In the discussion one person was of the belief that even if compiled in, if not 
at that location then appeared to still 
fall back to using PYTHONHOME, but this hasn't been tested properly. It may 
though be confusing for someone if 
they find they have to use WSGIPythonHome even if they have a Python at 
/usr/bin/python.

Other issue is that Python initialisation is a bit different of platforms that 
exist. Although this may work for 
Linux/Solaris etc, may not work or may cause problems on MacOS X where Python 
actually works out where it is 
installed from the location of the Python framework library it is linked to. 
That is for framework installations on 
MacOS X though, normal .so installations may work more like Linux systems.

So, accept that patch may work, but proper investigation and testing needs to 
be done to evaluate some of these 
issues.

Original comment by Graham.Dumpleton@gmail.com on 10 Sep 2008 at 6:32

GoogleCodeExporter commented 8 years ago
What could be done is that mod_wsgi takes that directory determined at 
configuration time and remembers it.
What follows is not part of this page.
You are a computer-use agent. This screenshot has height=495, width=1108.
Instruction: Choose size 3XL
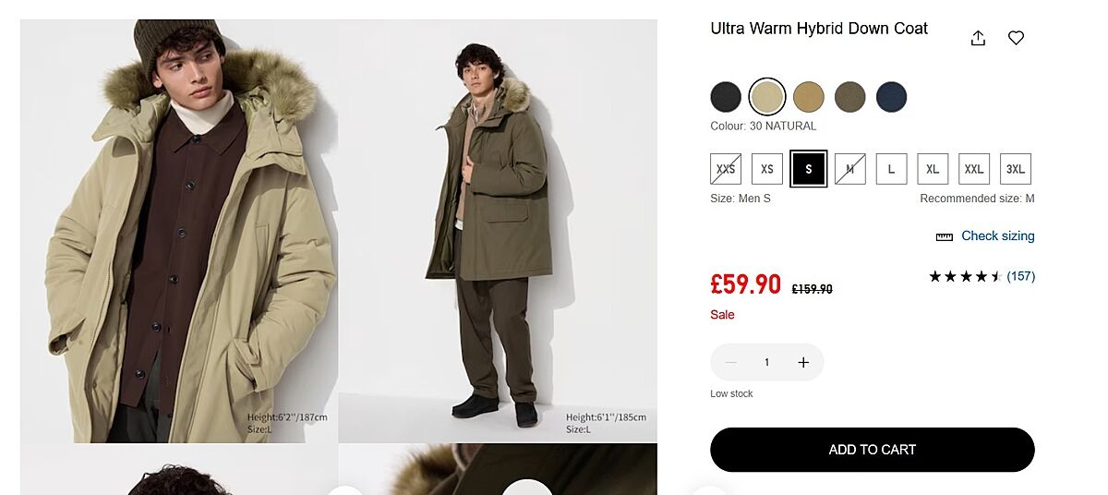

At startup it would 
then check for existence of prefix/lib/pythonX.Y/os.py and if it exists then 
use it, else don't and rely on normal rules.

In other words, have a fail safe sanity check to avoid failure in event that 
Python is no longer at location it was when compiled.

If this isn't done and always use prefix from configuration, if Python 
installation is moved, would get an error the equivalent of:

dangermouse:~ grahamd$ PYTHONHOME=/tmp python
'import site' failed; use -v for traceback
Python 2.3.5 (#1, Mar 20 2005, 20:38:20) 
[GCC 3.3 20030304 (Apple Computer, Inc. build 1809)] on darwin
Type "help", "copyright", "credits" or "license" for more information.
>>> ^D

That is, 'site' module wouldn't be found.

One problem with this is that PYTHONHOME isn't necessarily a single directory. 
If sys.prefix and sys.exec_prefix are the same then it 
is one directory, but if these are different, it actually needs to list both 
directories with a separator. For this reason attached patch is 
actually not enough anyway. If fails safe idea used above, it would need to 
cope with fact that it could be two distinct directories 
and check both if needs be. In the latter, it would need to check for 
exec_prefix/lib/pythonX.Y/lib-dynload.

In other words, you are performing similar checks as in Modules/getpath.c 
contained in search_for_prefix() and search_for_exec_prefix(). This is done to 
validate whether compiled in paths would work and if not then don't use them.

This all assumes that Python layout never changes and is not customised by a 
distribution. May be better to try and somehow use 
the public functions of Python library to do the checks, but Modules/getpath.c 
is quite scary and hard to work out what could be 
used without causing problems.

Original comment by Graham.Dumpleton@gmail.com on 18 Sep 2008 at 4:25

GoogleCodeExporter commented 8 years ago
Decided not to do anything about this. WSGIPythonHome works, plus Apache 
startup script can also be changed 
to list location of require Python bin directory first in $PATH, if this is a 
custom setup.

The alternative as explained above is just too much of a fiddle and given that 
the instances in which it would be 
required are very small, not worth the effort.